_THE PROBLEM_.
Output the data exactly, with every line intact.

_DATA FOR PROCESSING_.
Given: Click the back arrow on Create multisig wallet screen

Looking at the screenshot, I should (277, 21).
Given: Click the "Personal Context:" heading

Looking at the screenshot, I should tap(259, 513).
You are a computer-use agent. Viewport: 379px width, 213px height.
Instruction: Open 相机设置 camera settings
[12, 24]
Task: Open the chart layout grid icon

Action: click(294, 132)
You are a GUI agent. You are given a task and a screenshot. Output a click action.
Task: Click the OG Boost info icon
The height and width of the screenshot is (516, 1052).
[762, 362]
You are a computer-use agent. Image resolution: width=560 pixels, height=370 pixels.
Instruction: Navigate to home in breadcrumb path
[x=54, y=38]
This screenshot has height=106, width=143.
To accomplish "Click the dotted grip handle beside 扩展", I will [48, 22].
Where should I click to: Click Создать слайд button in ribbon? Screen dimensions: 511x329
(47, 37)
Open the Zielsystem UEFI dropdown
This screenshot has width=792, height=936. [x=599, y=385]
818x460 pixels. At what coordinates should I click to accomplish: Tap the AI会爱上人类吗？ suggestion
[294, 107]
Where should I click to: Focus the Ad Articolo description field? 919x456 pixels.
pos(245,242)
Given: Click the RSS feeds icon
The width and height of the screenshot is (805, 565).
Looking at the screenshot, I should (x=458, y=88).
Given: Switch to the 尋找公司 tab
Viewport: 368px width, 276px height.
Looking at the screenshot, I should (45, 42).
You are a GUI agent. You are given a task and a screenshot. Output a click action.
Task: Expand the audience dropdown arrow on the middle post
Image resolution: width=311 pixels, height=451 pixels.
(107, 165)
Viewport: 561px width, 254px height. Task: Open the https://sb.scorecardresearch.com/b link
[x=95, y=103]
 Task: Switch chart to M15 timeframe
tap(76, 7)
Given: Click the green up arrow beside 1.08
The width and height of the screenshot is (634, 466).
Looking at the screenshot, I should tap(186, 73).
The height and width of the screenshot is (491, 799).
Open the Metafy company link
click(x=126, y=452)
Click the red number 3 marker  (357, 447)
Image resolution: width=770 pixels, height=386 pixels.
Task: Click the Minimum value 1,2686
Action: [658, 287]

_ANSWER TO THIS TASK_.
Given: Click the back arrow on Create multisig wallet screen

Looking at the screenshot, I should (277, 21).
Given: Click the "Personal Context:" heading

Looking at the screenshot, I should tap(259, 513).
You are a computer-use agent. Viewport: 379px width, 213px height.
Instruction: Open 相机设置 camera settings
[12, 24]
Task: Open the chart layout grid icon

Action: click(294, 132)
You are a GUI agent. You are given a task and a screenshot. Output a click action.
Task: Click the OG Boost info icon
The height and width of the screenshot is (516, 1052).
[762, 362]
You are a computer-use agent. Image resolution: width=560 pixels, height=370 pixels.
Instruction: Navigate to home in breadcrumb path
[x=54, y=38]
This screenshot has height=106, width=143.
To accomplish "Click the dotted grip handle beside 扩展", I will [48, 22].
Where should I click to: Click Создать слайд button in ribbon? Screen dimensions: 511x329
(47, 37)
Open the Zielsystem UEFI dropdown
This screenshot has width=792, height=936. [x=599, y=385]
818x460 pixels. At what coordinates should I click to accomplish: Tap the AI会爱上人类吗？ suggestion
[294, 107]
Where should I click to: Focus the Ad Articolo description field? 919x456 pixels.
pos(245,242)
Given: Click the RSS feeds icon
The width and height of the screenshot is (805, 565).
Looking at the screenshot, I should (x=458, y=88).
Given: Switch to the 尋找公司 tab
Viewport: 368px width, 276px height.
Looking at the screenshot, I should (45, 42).
You are a GUI agent. You are given a task and a screenshot. Output a click action.
Task: Expand the audience dropdown arrow on the middle post
Image resolution: width=311 pixels, height=451 pixels.
(107, 165)
Viewport: 561px width, 254px height. Task: Open the https://sb.scorecardresearch.com/b link
[x=95, y=103]
 Task: Switch chart to M15 timeframe
tap(76, 7)
Given: Click the green up arrow beside 1.08
The width and height of the screenshot is (634, 466).
Looking at the screenshot, I should tap(186, 73).
The height and width of the screenshot is (491, 799).
Open the Metafy company link
click(x=126, y=452)
Click the red number 3 marker  (357, 447)
Image resolution: width=770 pixels, height=386 pixels.
Task: Click the Minimum value 1,2686
Action: [658, 287]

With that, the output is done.